Quelle analyse fais-tu des propositions du gouvernement ?
L’idée principale, c’est que le patronat veut détruire les CHSCT. Parce que le CHSCT dispose de compétences étendues pour s’occuper de l’organisation du travail, et peut notamment mettre en place des enquêtes et des expertises sur différents sujets. Les patrons ont donc le sentiment qu’on touche à leurs prérogatives.
Repère
Constitué dans tous les établissements occupant au moins 50 salariés, le CHSCT a pour mission de contribuer à la protection de la santé et de la sécurité des travailleurs ainsi qu’à l’amélioration des conditions de travail.
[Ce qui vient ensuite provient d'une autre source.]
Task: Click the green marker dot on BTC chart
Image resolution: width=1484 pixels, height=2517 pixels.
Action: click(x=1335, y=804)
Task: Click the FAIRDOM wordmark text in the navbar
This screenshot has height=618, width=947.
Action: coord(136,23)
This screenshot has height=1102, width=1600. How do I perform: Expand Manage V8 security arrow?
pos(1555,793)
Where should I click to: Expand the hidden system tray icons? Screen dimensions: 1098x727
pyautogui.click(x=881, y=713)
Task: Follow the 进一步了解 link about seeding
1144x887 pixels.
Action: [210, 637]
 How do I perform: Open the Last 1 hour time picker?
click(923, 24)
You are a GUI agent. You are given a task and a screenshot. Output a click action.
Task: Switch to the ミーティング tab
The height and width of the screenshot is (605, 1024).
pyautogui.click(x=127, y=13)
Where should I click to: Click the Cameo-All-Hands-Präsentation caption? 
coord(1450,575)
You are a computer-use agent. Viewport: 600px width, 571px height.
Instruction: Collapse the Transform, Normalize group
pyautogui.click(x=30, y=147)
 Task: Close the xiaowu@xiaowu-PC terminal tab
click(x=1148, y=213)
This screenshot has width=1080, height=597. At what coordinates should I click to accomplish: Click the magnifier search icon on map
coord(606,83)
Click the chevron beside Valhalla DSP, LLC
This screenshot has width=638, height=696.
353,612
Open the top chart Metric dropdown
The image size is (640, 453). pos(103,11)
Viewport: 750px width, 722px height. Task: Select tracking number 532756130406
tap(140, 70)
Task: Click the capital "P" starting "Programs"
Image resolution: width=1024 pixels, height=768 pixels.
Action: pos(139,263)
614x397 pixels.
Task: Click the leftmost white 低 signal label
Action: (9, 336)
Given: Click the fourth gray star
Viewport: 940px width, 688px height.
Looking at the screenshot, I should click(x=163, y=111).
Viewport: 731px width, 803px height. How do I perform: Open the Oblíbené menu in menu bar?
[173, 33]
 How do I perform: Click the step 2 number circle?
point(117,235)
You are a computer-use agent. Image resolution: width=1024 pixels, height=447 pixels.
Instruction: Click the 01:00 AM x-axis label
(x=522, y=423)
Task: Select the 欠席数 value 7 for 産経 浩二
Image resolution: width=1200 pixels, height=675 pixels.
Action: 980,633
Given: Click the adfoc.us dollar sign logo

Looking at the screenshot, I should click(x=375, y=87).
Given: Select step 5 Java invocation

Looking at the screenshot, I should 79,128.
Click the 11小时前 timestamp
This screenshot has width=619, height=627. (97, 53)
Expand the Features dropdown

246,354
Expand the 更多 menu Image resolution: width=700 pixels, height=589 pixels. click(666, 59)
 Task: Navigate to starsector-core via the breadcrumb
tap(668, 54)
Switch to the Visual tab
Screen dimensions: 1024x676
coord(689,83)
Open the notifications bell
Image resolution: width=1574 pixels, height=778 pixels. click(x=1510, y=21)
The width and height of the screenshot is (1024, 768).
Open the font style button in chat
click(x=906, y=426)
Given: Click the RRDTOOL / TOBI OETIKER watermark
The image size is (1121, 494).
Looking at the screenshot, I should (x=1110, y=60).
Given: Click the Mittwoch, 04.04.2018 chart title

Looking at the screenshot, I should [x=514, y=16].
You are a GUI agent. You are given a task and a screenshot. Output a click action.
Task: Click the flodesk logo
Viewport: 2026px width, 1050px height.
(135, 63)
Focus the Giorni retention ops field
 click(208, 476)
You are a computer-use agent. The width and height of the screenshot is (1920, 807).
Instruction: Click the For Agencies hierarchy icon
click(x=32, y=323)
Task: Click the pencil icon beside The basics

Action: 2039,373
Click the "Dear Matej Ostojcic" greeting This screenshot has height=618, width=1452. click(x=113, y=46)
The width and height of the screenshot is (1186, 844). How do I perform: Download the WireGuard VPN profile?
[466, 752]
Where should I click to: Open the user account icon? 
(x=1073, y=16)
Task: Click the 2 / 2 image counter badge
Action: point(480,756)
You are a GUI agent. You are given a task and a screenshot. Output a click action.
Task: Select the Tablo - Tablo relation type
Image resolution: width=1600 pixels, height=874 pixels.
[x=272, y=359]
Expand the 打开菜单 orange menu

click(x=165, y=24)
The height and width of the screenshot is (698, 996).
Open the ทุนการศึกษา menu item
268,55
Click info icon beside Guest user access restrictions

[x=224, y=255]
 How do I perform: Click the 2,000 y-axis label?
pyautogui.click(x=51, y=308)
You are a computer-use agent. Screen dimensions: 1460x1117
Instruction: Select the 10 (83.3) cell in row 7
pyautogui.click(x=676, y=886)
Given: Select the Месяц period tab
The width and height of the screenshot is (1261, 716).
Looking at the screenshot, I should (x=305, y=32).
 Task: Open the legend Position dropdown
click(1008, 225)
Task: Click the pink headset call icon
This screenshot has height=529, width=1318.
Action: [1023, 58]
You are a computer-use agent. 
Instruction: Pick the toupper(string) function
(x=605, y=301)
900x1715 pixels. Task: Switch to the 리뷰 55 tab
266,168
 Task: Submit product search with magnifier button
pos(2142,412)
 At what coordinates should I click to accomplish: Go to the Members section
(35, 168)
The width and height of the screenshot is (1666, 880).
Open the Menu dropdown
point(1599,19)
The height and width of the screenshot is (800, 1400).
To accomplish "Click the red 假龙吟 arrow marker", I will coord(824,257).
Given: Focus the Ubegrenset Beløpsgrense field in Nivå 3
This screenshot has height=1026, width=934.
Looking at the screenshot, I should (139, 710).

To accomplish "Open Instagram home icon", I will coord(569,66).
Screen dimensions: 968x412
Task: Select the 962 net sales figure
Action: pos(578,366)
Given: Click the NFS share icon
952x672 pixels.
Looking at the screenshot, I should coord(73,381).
Ce que je comprends du projet du gouvernement, c’est qu’il s’agit de donner des garanties à la Confédération générale du patronat des petites et moyennes entreprises (CGPME), en leur assurant qu’il n’y aura pas de CHSCT dans leurs entreprises. Le gouvernement envisage la création d’une instance unique qui regrouperait les compétences du CE, des délégués du personnel (DP) et du CHSCT. C’est un retour de quarante ans en arrière, avant les lois Auroux !
Il n’y aurait plus d’instance spécifique en charge des questions de conditions de travail ?
Exactement. Le gouvernement garantit uniquement le maintien d’une commission compétente pour les questions d’hygiène, de sécurité et de conditions de travail pour les entreprises où il y aurait une délégation unique du personnel (DUP), délégation dont le champ serait élargi aux entreprises ayant jusqu’à 300 salariés [2]. A ce stade, on n’a aucune information sur la survie du CHSCT dans les autres boîtes. De plus, rien n’empêchera une grosse entreprise de mettre ses établissements en DUP.
Pour les boîtes de plus de 300 salariés, le gouvernement évoque la possibilité de passer par un accord d’entreprise pour fusionner en une seule et même instance les compétences des délégués du personnel, du Comité d’entreprise et du CHSCT.
Vouloir passer par des accords, c’est s’assurer que le projet de la direction passe, sauf révolution dans l’entreprise. Avec la loi de sécurisation de l’emploi du 14 juin 2013, les projets d’entreprise sont désormais pliés en 4 mois maximum. Et il sera difficile de mobiliser les salariés d’une entreprise autour de la survie et des prérogatives du CHSCT : il est déjà difficile de mobiliser sur ce qui les concerne au quotidien. Le gouvernement en profite pour poursuivre le détricotage du code du Travail entamé sous l’ère Sarkozy.
Ce qui est assez incroyable, c’est qu’il n’y a que 22 000 CHSCT en France, un chiffre faible au regard du nombre d’entreprises. Cette instance n’existe que dans les entreprises de plus de 50 salariés, et il y a une volonté du MEDEF de la détruire. A l’époque où Ernest-Antoine Sellière était président du MEDEF, Denis Kessler, son commissaire politique, avait expliqué dans une tribune qu’il fallait revenir sur toutes les réformes mises en place par le Conseil National de la Résistance (CNR, qui avait notamment institué les comités d’entreprise). Aujourd’hui, le gouvernement est en train de donner satisfaction au patronat. Le MEDEF donne le « la », Macron et Rebsamen mettent ça en musique.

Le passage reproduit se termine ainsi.